Il faut inscrire au chapitre de ce bilan
la chute de trente pour cent du nombre de naturalisations. Une situation
largement due au durcissement des procédures et conditions d’octroi de la
nationalité, parmi lesquelles la maîtrise de la langue et le transfert de compétences
aux préfectures...
Rappelons que dans les débats qui se
sont déroulés dans la dernière période sur le droit de vote des résidents non
européens aux élections locales, la droite s’est répandue dans les médias pour
opposer à cette mesure une " véritable citoyenneté", passant par… la
naturalisation.

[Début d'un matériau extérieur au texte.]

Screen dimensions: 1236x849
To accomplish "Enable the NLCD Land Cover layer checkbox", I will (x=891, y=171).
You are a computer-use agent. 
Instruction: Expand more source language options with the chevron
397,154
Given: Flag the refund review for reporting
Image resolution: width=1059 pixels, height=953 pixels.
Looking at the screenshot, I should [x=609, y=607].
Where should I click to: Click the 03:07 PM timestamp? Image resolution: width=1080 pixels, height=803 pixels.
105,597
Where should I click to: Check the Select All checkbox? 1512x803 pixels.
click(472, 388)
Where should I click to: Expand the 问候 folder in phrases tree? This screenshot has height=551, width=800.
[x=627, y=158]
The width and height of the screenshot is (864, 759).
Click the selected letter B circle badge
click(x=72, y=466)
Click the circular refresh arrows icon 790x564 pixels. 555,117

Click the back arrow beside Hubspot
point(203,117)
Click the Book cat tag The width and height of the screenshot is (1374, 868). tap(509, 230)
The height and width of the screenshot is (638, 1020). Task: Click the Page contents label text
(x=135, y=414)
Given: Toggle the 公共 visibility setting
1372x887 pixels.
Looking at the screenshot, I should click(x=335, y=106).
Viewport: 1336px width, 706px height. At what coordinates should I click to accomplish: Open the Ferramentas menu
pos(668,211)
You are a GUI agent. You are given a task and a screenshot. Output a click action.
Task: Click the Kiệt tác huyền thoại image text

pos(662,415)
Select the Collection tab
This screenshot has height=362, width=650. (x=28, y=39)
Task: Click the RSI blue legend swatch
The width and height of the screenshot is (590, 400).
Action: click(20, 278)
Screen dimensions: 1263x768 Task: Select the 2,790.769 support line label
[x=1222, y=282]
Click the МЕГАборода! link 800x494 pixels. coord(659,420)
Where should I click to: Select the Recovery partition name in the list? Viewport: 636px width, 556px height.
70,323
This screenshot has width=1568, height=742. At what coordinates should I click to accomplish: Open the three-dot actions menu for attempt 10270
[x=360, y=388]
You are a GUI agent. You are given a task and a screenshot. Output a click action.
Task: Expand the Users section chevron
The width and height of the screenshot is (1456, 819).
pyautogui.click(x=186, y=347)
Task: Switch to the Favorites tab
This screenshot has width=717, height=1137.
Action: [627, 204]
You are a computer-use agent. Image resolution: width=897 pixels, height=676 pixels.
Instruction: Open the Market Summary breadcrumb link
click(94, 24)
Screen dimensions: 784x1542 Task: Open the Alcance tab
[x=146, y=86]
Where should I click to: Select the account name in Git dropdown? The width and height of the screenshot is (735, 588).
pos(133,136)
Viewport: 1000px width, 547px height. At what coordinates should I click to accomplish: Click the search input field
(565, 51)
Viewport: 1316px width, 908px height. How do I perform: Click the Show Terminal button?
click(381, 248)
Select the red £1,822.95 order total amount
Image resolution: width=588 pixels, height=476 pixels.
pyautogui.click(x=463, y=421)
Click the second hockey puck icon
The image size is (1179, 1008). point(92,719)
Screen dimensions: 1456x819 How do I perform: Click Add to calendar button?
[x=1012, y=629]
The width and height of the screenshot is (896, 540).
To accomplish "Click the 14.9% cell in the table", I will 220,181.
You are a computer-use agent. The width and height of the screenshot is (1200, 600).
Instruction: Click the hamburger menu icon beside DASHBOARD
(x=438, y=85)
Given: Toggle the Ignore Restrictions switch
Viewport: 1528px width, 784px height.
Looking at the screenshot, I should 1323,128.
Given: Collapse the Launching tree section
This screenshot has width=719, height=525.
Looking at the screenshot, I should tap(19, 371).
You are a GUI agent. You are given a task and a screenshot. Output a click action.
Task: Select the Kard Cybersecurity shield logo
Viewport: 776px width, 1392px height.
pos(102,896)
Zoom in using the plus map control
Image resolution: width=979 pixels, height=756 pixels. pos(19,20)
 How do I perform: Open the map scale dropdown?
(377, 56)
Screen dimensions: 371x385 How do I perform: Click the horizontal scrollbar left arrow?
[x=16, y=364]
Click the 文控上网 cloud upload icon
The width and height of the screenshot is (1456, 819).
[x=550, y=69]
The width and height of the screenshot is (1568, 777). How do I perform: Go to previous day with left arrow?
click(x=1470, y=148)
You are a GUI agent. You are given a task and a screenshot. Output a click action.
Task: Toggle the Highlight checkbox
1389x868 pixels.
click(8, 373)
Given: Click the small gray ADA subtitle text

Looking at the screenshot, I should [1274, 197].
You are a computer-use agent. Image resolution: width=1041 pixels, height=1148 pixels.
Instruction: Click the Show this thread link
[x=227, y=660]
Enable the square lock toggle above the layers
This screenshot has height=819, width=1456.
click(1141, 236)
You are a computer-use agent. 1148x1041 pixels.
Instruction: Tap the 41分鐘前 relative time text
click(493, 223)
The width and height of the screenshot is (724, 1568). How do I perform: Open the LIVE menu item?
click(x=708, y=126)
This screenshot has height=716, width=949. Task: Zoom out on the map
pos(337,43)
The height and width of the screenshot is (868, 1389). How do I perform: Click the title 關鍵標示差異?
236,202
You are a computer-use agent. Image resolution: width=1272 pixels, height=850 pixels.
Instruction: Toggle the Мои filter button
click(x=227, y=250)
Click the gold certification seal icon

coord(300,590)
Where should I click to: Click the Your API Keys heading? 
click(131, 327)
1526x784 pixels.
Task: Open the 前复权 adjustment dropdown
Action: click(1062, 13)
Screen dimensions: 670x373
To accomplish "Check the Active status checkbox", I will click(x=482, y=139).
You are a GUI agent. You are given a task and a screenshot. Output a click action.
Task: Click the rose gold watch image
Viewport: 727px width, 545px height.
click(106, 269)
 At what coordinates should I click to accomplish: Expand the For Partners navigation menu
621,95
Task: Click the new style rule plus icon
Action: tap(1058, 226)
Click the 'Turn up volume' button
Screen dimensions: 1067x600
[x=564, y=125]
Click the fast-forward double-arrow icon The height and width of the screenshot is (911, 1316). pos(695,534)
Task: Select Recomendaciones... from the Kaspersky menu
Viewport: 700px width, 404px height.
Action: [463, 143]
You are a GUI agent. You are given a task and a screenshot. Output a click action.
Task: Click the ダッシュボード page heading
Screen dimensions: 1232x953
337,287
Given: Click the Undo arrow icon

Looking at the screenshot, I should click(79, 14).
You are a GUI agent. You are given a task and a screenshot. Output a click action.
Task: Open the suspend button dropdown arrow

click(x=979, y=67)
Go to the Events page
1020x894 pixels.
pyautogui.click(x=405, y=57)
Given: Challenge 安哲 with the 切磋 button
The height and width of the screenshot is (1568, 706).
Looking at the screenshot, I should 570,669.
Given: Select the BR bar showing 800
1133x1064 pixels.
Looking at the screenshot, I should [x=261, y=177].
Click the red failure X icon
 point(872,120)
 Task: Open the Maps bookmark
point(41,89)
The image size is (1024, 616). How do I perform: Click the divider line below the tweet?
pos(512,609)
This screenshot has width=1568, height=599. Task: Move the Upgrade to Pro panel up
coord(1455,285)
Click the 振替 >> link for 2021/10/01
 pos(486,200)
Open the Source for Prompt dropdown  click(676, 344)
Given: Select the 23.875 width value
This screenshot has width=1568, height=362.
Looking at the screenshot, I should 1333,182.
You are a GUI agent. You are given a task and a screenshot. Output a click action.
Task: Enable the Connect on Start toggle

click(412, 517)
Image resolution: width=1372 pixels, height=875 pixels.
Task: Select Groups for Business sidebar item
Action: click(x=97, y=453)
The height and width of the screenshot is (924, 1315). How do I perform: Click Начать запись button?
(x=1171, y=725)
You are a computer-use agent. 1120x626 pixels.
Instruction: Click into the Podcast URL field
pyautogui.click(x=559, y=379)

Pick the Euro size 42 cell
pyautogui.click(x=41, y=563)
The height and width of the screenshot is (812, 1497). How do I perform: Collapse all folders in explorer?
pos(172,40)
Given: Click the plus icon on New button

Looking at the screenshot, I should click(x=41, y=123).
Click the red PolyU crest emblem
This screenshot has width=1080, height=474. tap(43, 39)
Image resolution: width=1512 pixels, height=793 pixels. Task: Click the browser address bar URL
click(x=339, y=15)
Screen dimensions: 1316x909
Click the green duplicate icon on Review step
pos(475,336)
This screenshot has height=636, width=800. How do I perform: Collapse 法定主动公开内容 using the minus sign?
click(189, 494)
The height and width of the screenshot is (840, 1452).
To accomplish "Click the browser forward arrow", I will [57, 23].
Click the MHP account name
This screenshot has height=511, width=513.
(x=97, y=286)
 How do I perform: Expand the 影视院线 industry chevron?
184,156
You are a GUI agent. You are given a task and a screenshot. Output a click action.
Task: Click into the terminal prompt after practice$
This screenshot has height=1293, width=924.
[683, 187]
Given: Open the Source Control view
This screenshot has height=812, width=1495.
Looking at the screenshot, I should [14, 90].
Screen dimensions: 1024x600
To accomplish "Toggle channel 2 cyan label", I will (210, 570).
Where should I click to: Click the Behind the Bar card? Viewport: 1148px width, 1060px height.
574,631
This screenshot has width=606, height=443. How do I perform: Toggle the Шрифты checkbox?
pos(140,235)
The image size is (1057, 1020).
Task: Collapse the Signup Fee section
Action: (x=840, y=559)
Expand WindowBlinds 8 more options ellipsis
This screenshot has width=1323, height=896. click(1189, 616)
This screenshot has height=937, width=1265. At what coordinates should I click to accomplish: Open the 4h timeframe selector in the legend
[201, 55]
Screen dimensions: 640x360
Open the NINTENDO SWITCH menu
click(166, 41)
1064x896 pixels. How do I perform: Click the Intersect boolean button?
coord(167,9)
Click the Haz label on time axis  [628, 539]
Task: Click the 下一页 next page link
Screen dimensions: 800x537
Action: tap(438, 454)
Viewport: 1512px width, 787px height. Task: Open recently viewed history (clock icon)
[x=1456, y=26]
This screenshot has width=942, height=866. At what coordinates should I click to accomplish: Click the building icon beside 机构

Une orientation que Claude Guéant s’emploie à réduire
comme une peau de chagrin. A moins évidemment qu’à ses yeux, les " bonnes
naturalisations" soient justement celles qu’on empêche.
Ces affichages martiaux, davantage
destinés à l’électorat du Front national qu’à toute autre chose, ne font que
souligner une double urgence démocratique. D’une part accorder, enfin et comme
l’a récemment voté le Sénat, le droit de vote des résidents non européens aux
élections municipales ; d’autre part, rompre avec la stratégie de
stigmatisation mensongère des populations migrantes ou assimilées.